Problem details
Only the lines from the beginning of the data below through the line containing "Task: Click Прикрепить файлы button" belong in the response, each copied exactly.

The records
□ □ □ □
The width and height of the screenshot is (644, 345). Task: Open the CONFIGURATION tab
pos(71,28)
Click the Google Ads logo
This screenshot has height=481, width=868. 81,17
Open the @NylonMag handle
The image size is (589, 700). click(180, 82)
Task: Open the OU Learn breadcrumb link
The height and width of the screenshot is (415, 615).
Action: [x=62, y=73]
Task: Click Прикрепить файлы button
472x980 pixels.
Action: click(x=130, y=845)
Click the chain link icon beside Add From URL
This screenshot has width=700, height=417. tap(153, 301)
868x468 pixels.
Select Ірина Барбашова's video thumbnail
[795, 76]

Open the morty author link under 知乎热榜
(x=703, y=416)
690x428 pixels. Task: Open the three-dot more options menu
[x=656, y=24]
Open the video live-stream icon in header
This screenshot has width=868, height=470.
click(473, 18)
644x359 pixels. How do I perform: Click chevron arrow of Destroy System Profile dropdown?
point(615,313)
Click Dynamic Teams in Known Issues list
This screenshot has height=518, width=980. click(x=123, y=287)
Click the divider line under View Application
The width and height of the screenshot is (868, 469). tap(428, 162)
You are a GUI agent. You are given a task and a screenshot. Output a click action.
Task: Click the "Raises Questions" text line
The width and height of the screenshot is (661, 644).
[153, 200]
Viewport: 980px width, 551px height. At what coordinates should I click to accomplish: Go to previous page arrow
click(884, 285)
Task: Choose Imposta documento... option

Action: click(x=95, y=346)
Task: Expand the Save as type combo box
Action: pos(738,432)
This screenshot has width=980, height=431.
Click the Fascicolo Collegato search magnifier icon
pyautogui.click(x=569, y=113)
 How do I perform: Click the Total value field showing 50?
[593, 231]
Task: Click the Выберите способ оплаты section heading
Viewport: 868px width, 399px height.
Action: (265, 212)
□ □ □ □
Task response
The width and height of the screenshot is (644, 345). Task: Open the CONFIGURATION tab
pos(71,28)
Click the Google Ads logo
This screenshot has height=481, width=868. 81,17
Open the @NylonMag handle
The image size is (589, 700). click(180, 82)
Task: Open the OU Learn breadcrumb link
The height and width of the screenshot is (415, 615).
Action: [x=62, y=73]
Task: Click Прикрепить файлы button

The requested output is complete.